Given what we’ve seen from Serena over the years, we knew she was going to take on the new challenges to achieve her remaining tennis goals. But Serena likely did not anticipate having to combat blatant racism and sexism that has mired her comeback.

The summer started out with the revelation during the Wimbledon tournament, that Serena was subjected to a disproportionate amount of drug testing – much more than her white counterparts. Upon hearing this, Serena diplomatically let it be known that there was clear racial bias: “Tennis has given me so much. It’s such an amazing sport. I feel like equality, that’s all I’ve been preaching, it’s all about equality,” Williams continued. “If that’s testing everyone five times, let’s do it. Let’s be a part of it. It’s just about being equal and not centering one person out. Just due to the numbers, it looks like I’m being pushed out. Just test everyone equally.”

Serena has every reason to be angry about these developments. She’s never tested positive for any banned substances and there is no other plausible reason for this type of discrimination than it being a concerted effort by powerful tennis officials trying to plant doubt about her comeback as she goes for the all-time singles Grand Slam record.

Saved data entries
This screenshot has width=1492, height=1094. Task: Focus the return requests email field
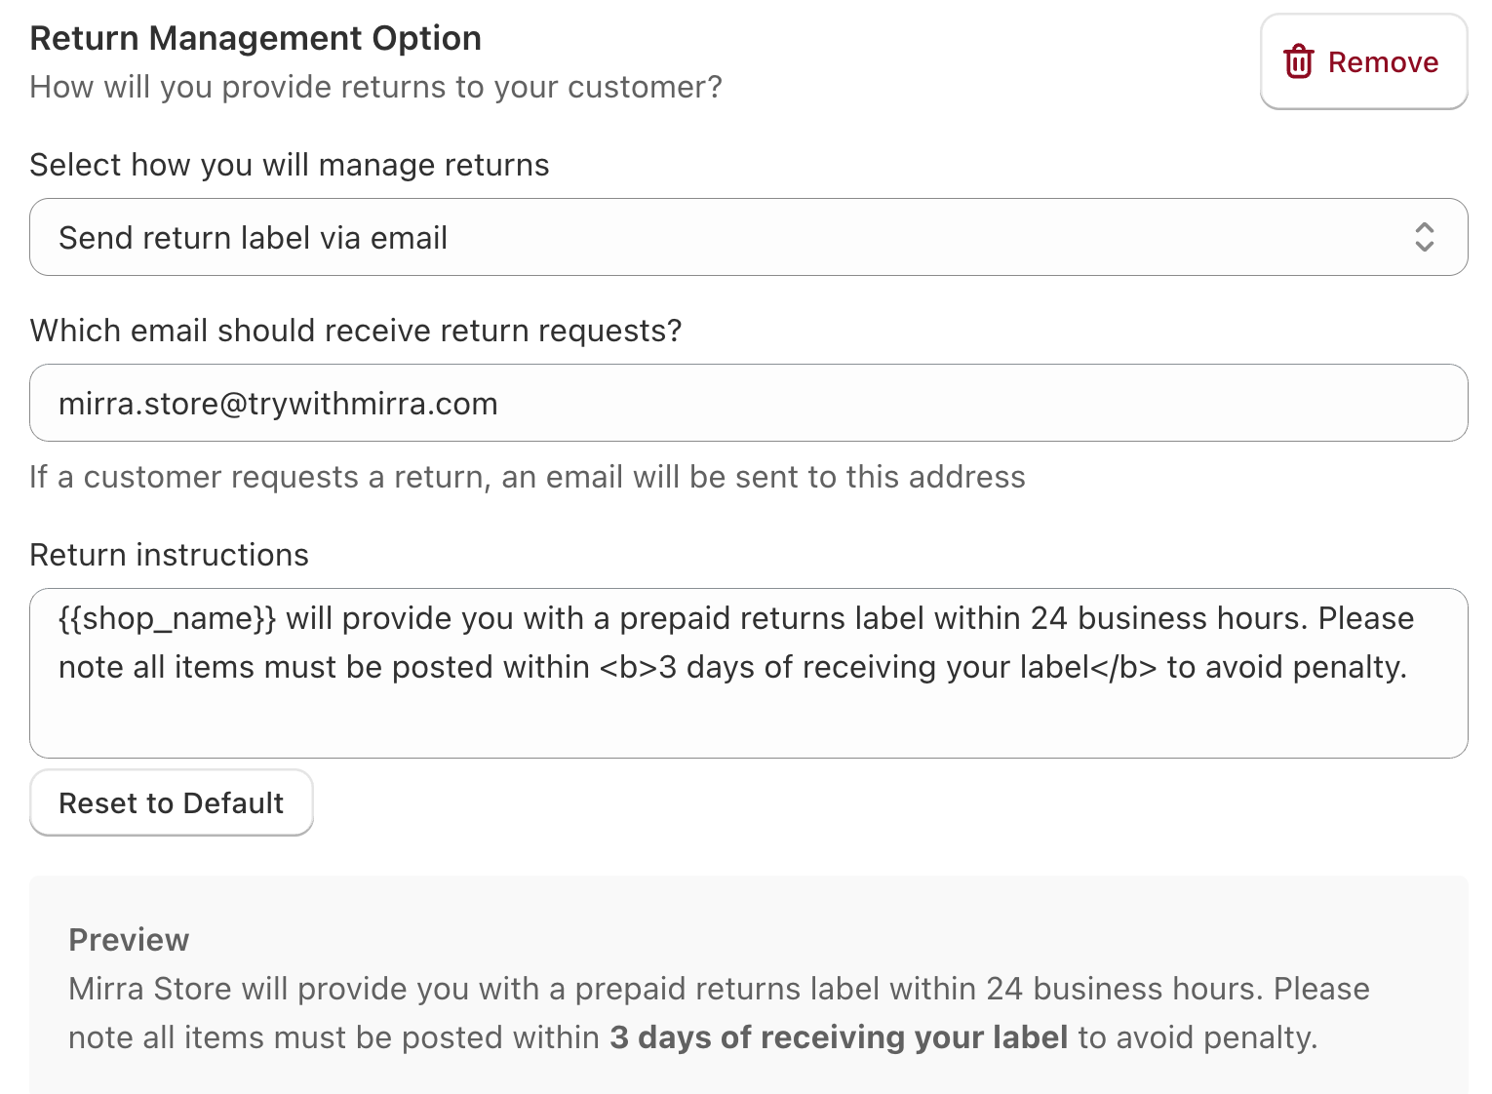click(x=747, y=403)
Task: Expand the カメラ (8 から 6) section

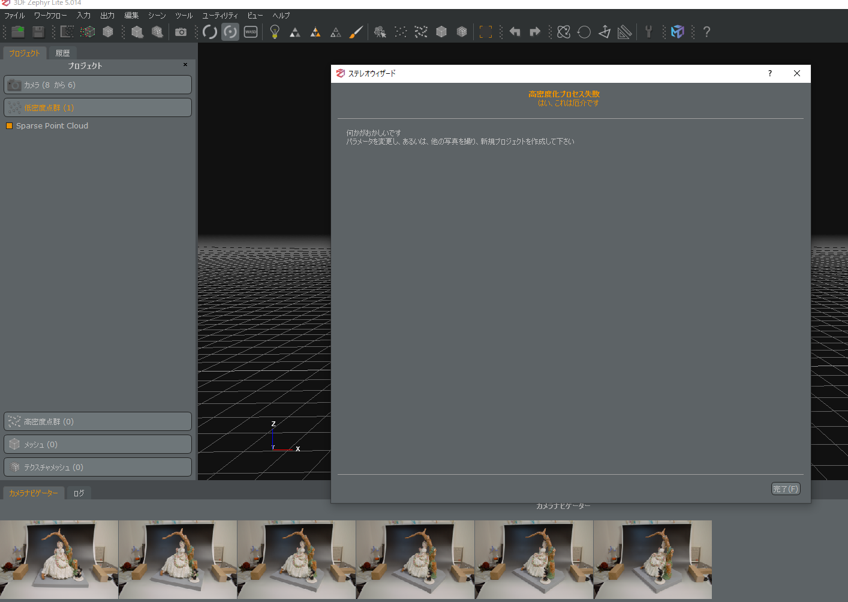Action: coord(98,85)
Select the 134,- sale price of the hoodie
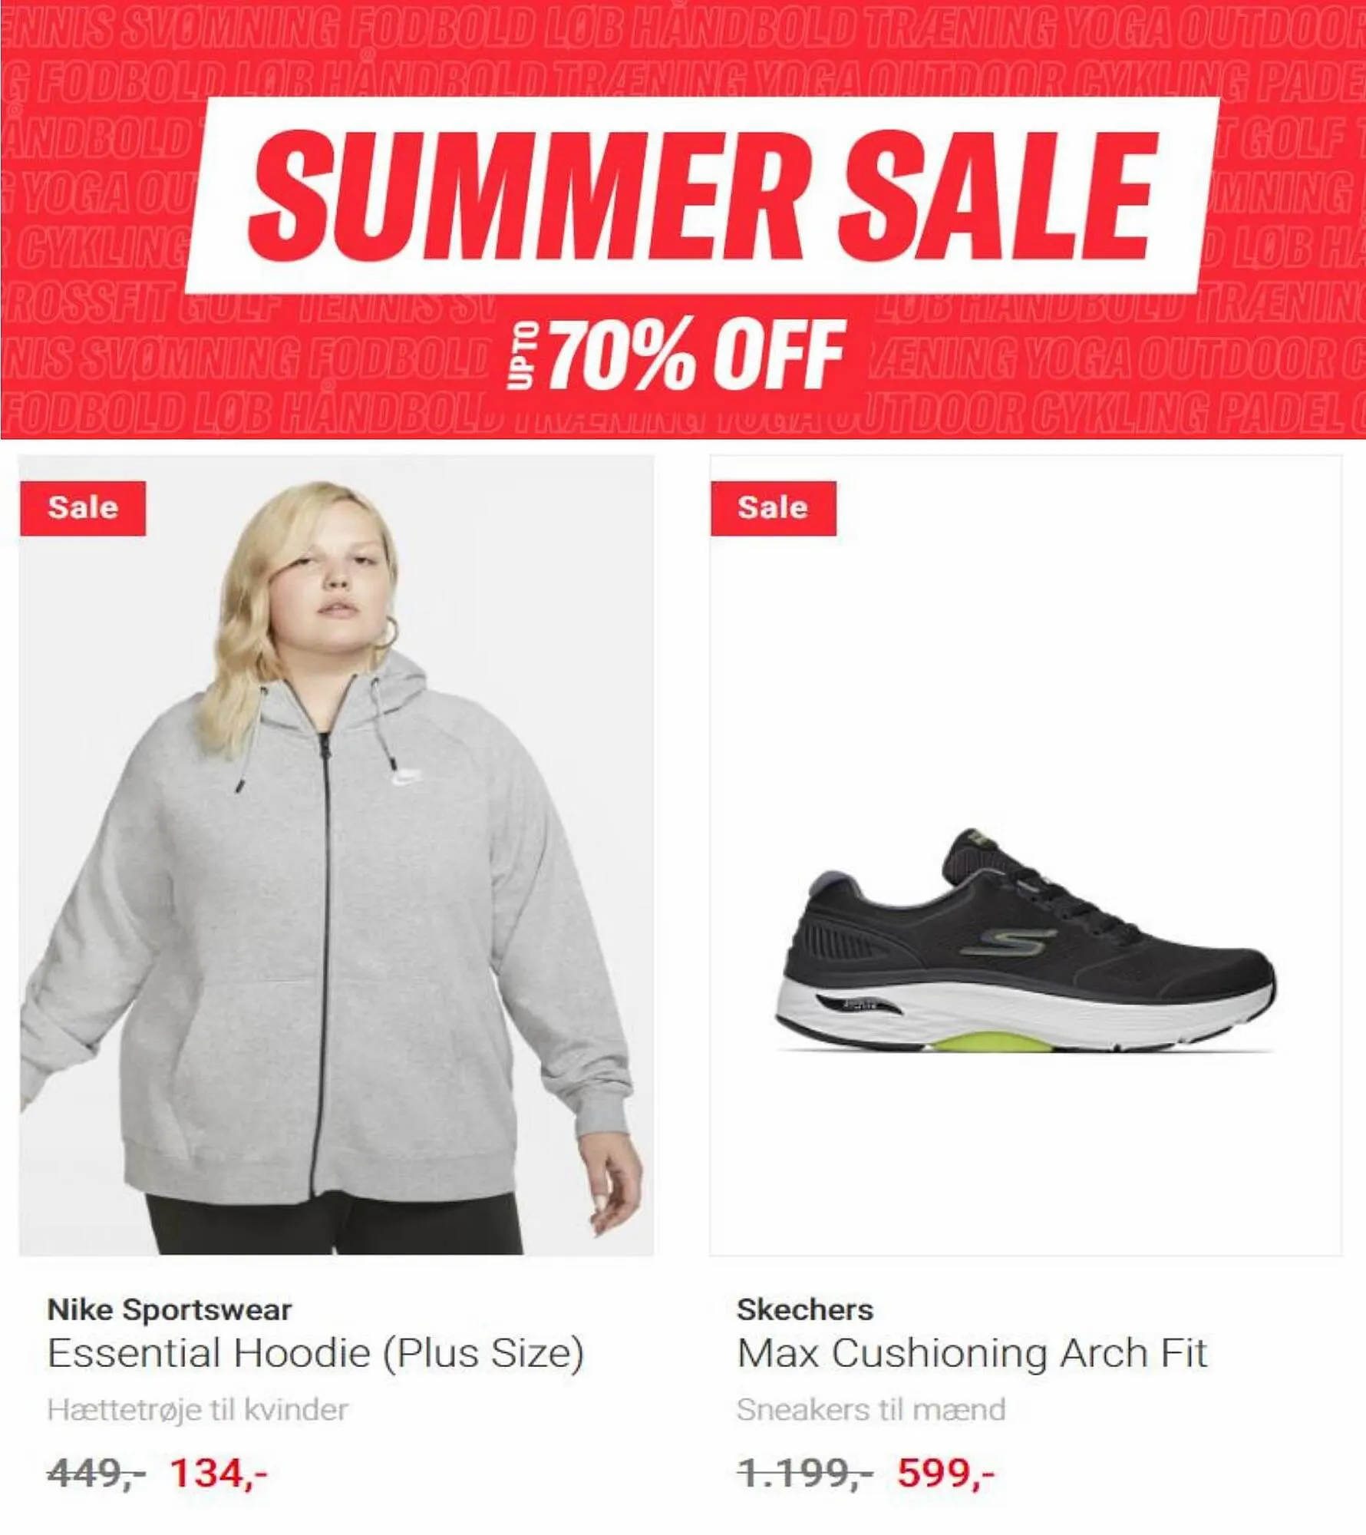1366x1535 pixels. pos(219,1473)
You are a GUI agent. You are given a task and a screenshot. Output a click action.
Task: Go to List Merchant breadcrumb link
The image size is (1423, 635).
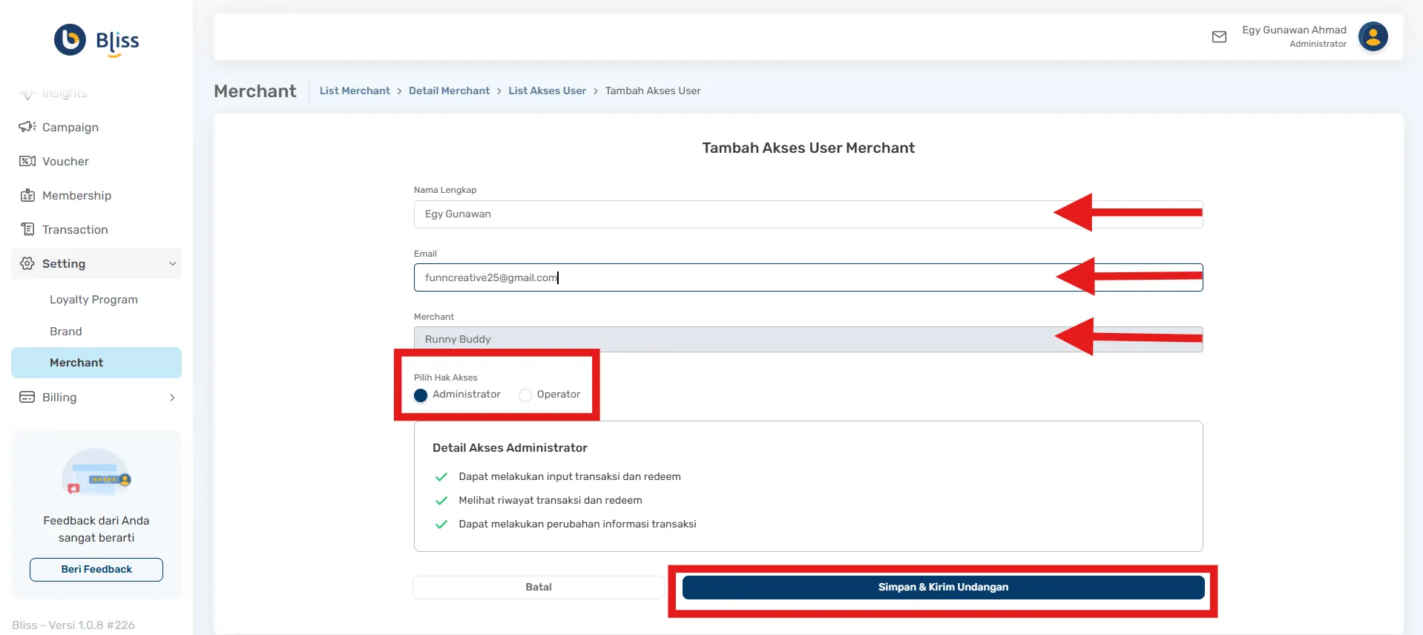(x=354, y=91)
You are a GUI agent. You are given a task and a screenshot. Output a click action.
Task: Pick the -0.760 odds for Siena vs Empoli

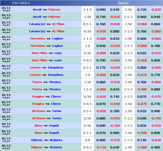coord(115,126)
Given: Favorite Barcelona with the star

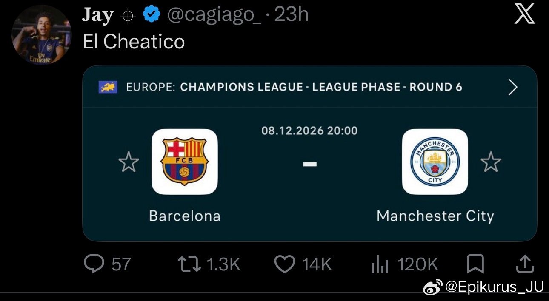Looking at the screenshot, I should (129, 162).
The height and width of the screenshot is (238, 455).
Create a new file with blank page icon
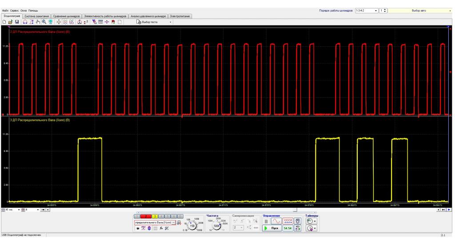[4, 22]
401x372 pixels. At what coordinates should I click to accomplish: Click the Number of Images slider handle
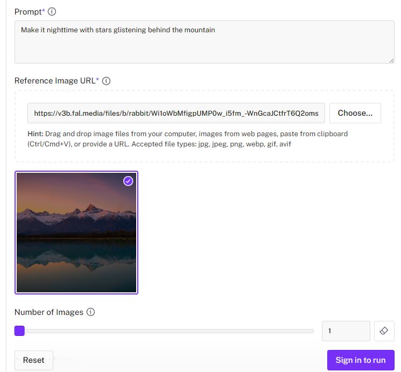(19, 331)
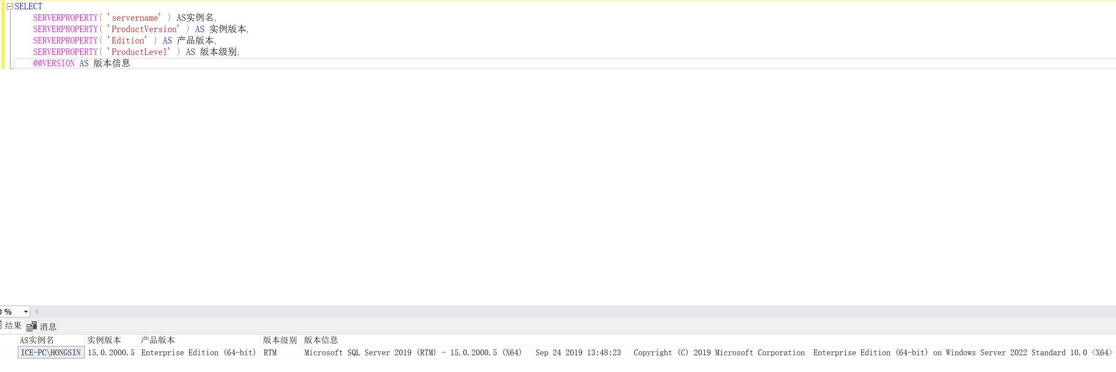Select the RTM product level cell

[270, 353]
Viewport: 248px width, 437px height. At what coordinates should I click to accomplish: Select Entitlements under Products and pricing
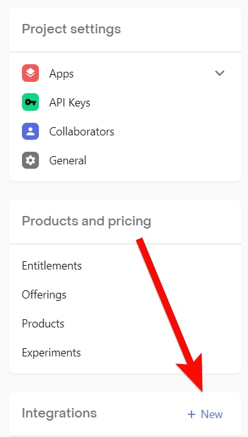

(WHAT IS EXPECTED): Pick up the text about Serena Williams facing bias in her tennis comeback and continue it from the point where it stops. The listing has no connection to the text about Serena Williams.

(OUTPUT OF THE EXERCISE):
Next in the summer of infamy occurred during the French Open. Serena decided to wear a Wakanda inspired catsuit during one of her matches with the dual purpose of helping her with blood clots and drawing strength from her blackness - and as she put it, to feel like a “warrior princess.” But Bernard Giudicelli, president of the French Tennis Federation, apparently indifferent to the physical benefits of the suit and determined to publicly reject Serena’s outward display of female empowerment, said the catsuit would no longer be accepted because "you have to respect the game and the place."

The last scene in this trilogy of discriminatory practices, transpired at the US Open. In a match that Serena Williams was clearly being outplayed by young star Naomi Osaka, things took a turn for the worse. Chair Umpire Carlos Ramos gave Serena Williams a violation after he saw video footage of her coach gesturing hand signals.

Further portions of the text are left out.